Selain sepupu saya, ada tiga dokter gigi senior yang menjadi rekan saya. Mereka adalah pemilik klinik dimana saya bekerja. Ketiga dokter gigi ini adalah perempuan-perempuan yang menikah di pertengahan tigapuluhan, dan mereka membuktikan bahwa tak ada yang salah menikah di usia tersebut. Terlebih mereka melakukannya ketika mereka merasa sudah siap.
Saya memang beruntung memiliki lingkungan yang memberikan saya contoh bahwa ada banyak hal yang bisa diraih, serta tidak ada yang salah dengan menikah di atas tigapuluh tahun. Justru karena saya mengenal mereka, saya jadi menolak untuk menikah terlalu cepat dan mengutamakan untuk memenuhi potensi saya sebelum membangun keluarga.
Tapi tidak semua perempuan dikelilingi oleh perempuan-perempuan yang bisa dijadikan panutan hidupnya. Yang ada perempuan dikeliling oleh suara bising yang menerornya untuk segera menikah dan memiliki keturunan. Banyak perempuan yang tidak memiliki sistem pendukung bahkan sumber daya untuk melanjutkan pendidikan ke jenjang yang lebih tinggi.
Anak perempuan dinikahkan di usia dini hanya untuk membantu meringangkan perekonomian keluarga. Jika memang perempuan dianggap sebagai beban lantas kenapa tidak membiarkan perempuan sekolah sehingga ia bisa berdaya dan bekerja menghasilkan uang?
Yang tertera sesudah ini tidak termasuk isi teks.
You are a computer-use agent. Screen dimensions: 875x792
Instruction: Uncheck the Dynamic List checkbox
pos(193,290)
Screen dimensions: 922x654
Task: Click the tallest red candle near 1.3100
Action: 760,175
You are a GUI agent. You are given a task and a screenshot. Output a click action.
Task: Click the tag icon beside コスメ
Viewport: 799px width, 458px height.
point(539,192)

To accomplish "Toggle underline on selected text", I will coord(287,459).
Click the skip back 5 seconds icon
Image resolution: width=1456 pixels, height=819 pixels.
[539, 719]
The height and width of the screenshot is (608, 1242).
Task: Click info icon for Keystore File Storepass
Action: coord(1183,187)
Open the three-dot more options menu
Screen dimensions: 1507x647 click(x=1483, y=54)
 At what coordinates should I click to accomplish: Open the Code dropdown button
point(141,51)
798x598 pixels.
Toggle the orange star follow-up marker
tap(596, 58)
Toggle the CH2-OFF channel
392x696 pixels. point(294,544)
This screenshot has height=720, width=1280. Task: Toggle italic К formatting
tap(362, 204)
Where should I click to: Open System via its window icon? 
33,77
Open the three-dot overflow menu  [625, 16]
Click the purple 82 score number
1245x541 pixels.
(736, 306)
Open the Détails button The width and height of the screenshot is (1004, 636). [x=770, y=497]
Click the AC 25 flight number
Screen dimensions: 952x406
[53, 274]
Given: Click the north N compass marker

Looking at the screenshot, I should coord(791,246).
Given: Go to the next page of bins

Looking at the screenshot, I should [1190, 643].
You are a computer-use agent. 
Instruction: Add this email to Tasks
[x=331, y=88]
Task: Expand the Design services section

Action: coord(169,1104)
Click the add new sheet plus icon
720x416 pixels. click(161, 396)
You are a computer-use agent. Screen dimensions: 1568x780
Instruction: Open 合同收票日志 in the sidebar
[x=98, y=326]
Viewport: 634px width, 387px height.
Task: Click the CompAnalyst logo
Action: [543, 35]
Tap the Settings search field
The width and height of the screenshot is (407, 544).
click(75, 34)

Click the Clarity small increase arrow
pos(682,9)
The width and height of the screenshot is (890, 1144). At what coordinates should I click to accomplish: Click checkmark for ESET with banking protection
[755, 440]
Jika anak adalah beban, mengapa tidak anak lelaki dinikahkan juga untuk meringankan perekonomian keluarga? Anak lelaki dibiarkan sekolah hingga ia bisa berdaya dan bekerja, namun perempuan dipaksa untuk menikah agar tenaganya bisa dieksploitasi untuk melakukan kerja reproduksi secara cuma-cuma. Anak perempuan dilihat sebagai objek yang bisa dipertukarkan dan dia besar tanpa bisa berdaya menghidupi dirinya sendiri.
Cara kita melihat anak perempuan dan lelaki menentukan bagaimana kita membesarkan anak-anak kita dan memberikan contoh panutan yang layak ditiru. Bahkan seringkali perempuan dibesarkan dengan tujuan mendapatkan suami yang dapat menghidupinya, bukan diengan tujuan untuk bisa berdaya memenuhi kebutuhan dan menggapai potensi hidupnya sendiri.
Perempuan dibesarkan untuk memenuhi kebutuhan dan keinginan orang lain, namun bukan untuk dirinya sendiri. Ia dibesarkan sebagai objek bukan subjek dan penulis takdirnya.
Sudah saatnya kita memberikan panutan-panutan yang lebih beragam kepada anak perempuan kita sehingga ia tahu, bahwa ia memiliki banyak pilihan untuk memenuhi dan menggapai potensi hidup terbaiknya.